- Born: April 22, 1828 Providence, Rhode Island
- Died: July 19, 1920 (aged 92) Washington, D.C.
- Branch: United States Army
- Service years: 1861-1892
- Rank: Brigadier general
- Spouses: Alice Beverly Potter Emily Kemble Brown

= George Lippitt Andrews =

George Lippitt Andrews (April 22, 1828 - July 19, 1920) was an officer of the United States Army, who commanded the African-American 25th Infantry Regiment for 20 years.

==Early life and education ==
Andrews was born in Providence, Rhode Island, on April 22, 1828. He was educated in the grammar schools of Providence.

==Personal life ==
He was first married to Alice Beverly Potter. He was married a second time to Emily Kemble (Oliver) Brown on May 13, 1874. His son was George Andrews who became Adjutant General of the United States Army with the rank of brigadier general.

==Career ==
Andrews started a career in business in Providence in 1841, and moved to St. Louis, Missouri, in 1858.

Andrews was appointed lieutenant colonel of the 1st Missouri Infantry at the start of the American Civil War in 1861. While with this regiment, he was picked by his commander, Union Brigadier General, U.S. Volunteers, Nathaniel Lyon, to lead the 3rd Brigade which fought at the Battle of Wilson's Creek in Missouri on August 10, 1861.
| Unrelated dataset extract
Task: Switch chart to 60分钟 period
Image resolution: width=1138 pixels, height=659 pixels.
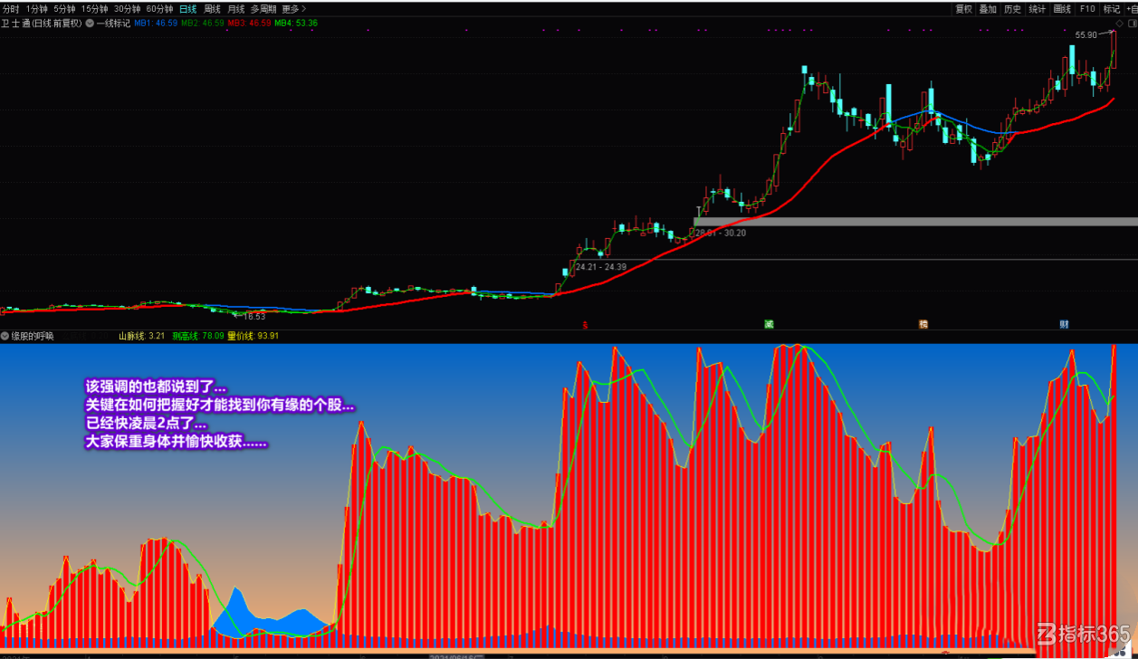Action: click(159, 9)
He was mustered out of volunteer service in September 1861 and was commissioned in the Regular Army as the major of the 17th Infantry to rank from May 14 of the same year.
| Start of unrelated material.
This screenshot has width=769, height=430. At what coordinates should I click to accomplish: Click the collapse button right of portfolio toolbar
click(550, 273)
In June 1863, he was in command of Fort Preble in South Portland, Maine, during an action called the Battle of Portland Harbor.

He was promoted to lieutenant colonel on October 14, 1864, and was assigned to the 13th Infantry.

He was reassigned as lieutenant colonel of the 25th Infantry on December 15, 1870. On January 1, 1871, he was promoted to colonel and assigned as commander of the 25th Infantry. He commanded the 25th Infantry for 21 years until he retired from the Army in 1892.

He was a Veteran Companion of the District of Columbia Commandery of the Military Order of the Loyal Legion of the United States and a Compatriot of the Rhode Island Society of the Sons of the American Revolution.

In 1904, in recognition of his long and distinguished career, he was promoted to the rank of brigadier general on the retired list.

After retiring from the Army, General Andrews made his home in Washington, D. C. He died at his home there on July 19, 1920. He is buried in Arlington National Cemetery.